Plus de 40% des Algériens choisissent de louer des maisons privées. Conscients de l’importance du marché algérien, l’Office national du tourisme tunisien (ONTT), est intervenu pour la facilitation des procédures d’accès au niveau des principales zones frontalières entre la Tunisie et l’Algérie afin de réduire l’encombrement enregistré dans les centres de transit. Cet engouement des autorités tunisiennes pour faciliter l’accès des touristes algériens s’explique par la manne engrangée par le secteur touristique tunisien grâce aux touristes algériens.
En effet,  les statistiques pour le mois de juillet 2009 font état de l’arrivée en Tunisie d’environ 47 000 familles algériennes avec des transferts de l’ordre de près de 20 millions d’euros (38 millions de DT).

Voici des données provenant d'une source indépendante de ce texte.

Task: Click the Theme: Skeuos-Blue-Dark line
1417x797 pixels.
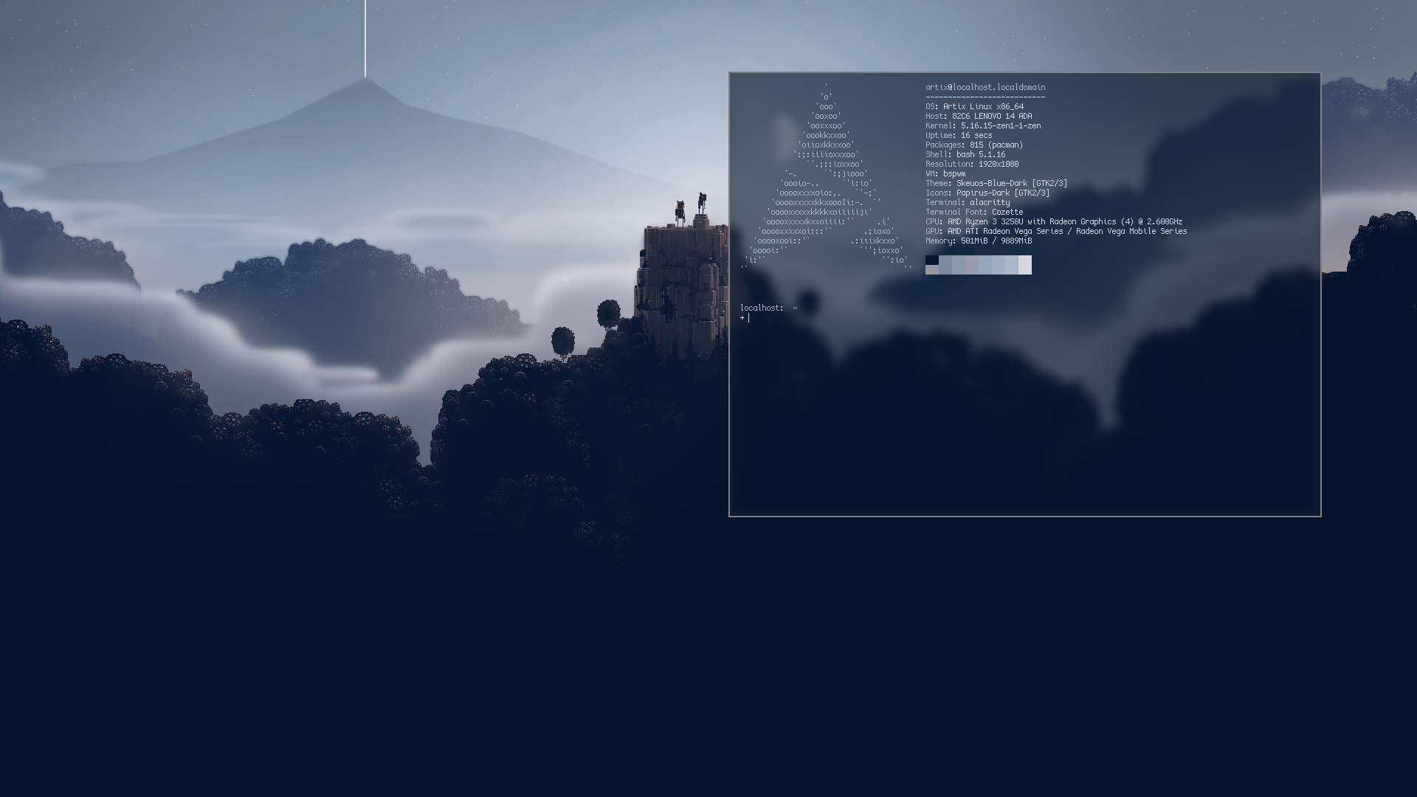Action: click(x=996, y=183)
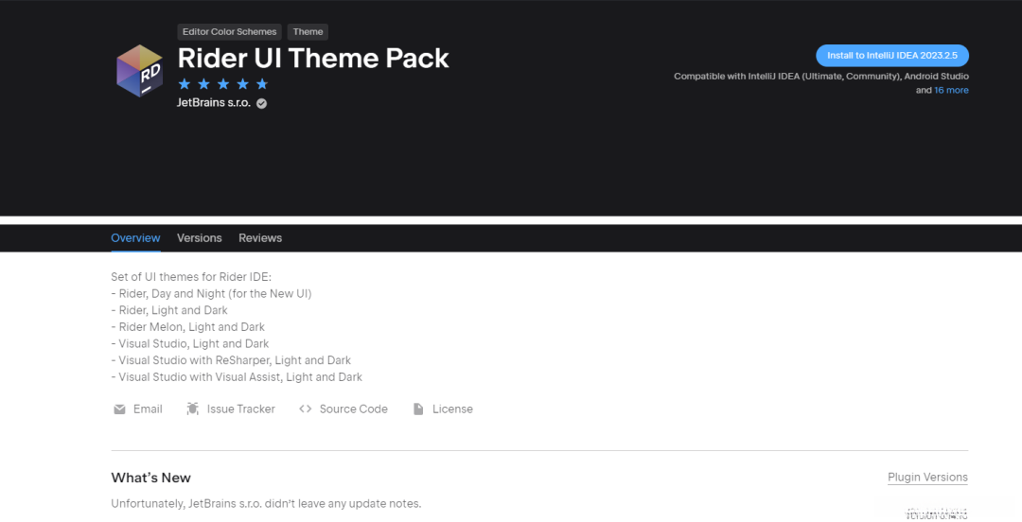This screenshot has height=522, width=1022.
Task: Click the Rider UI Theme Pack logo
Action: click(x=140, y=71)
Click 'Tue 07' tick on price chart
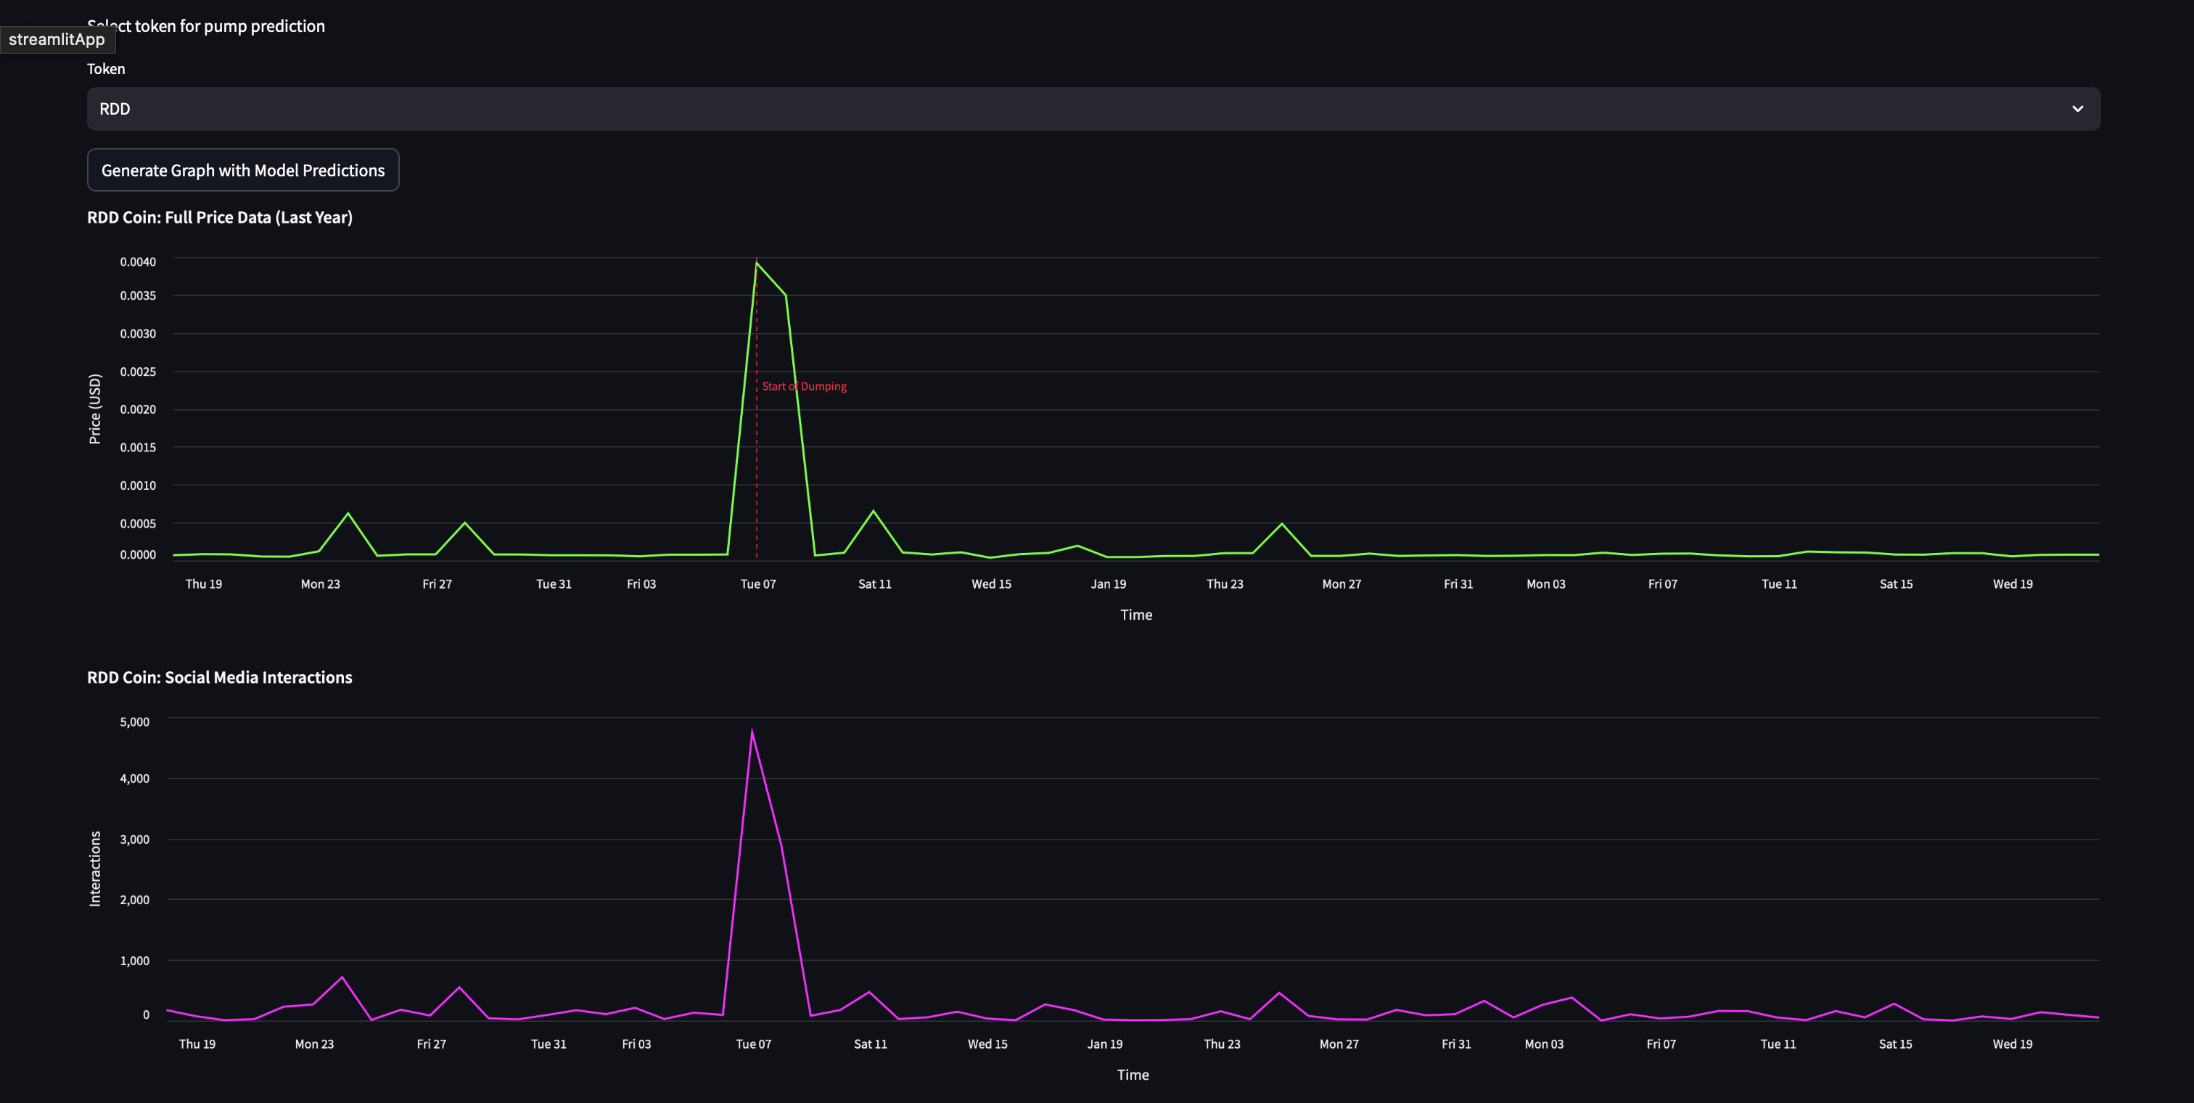This screenshot has height=1103, width=2194. pos(758,584)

En outre, 11 000 autres familles algériennes expatriées en Europe étaient venues rejoindre les leurs en Tunisie en apportant 22 millions d’euros (40 millions de DT). Les mêmes statistiques montrent que le touriste algérien est classé parmi les premiers dépensiers avec une moyenne 500 dollars par semaine.Un séjour d’une semaine en tunisie coûte en moyenne 70.000.00 DA.
Ce prix inclut  la location d’un étage de villa.La clientèle touristique algérienne est fortement consommatrice puisqu’ elle dépense environ trois fois ce que dépense un touriste européen.(Liberté-26.07.2010.)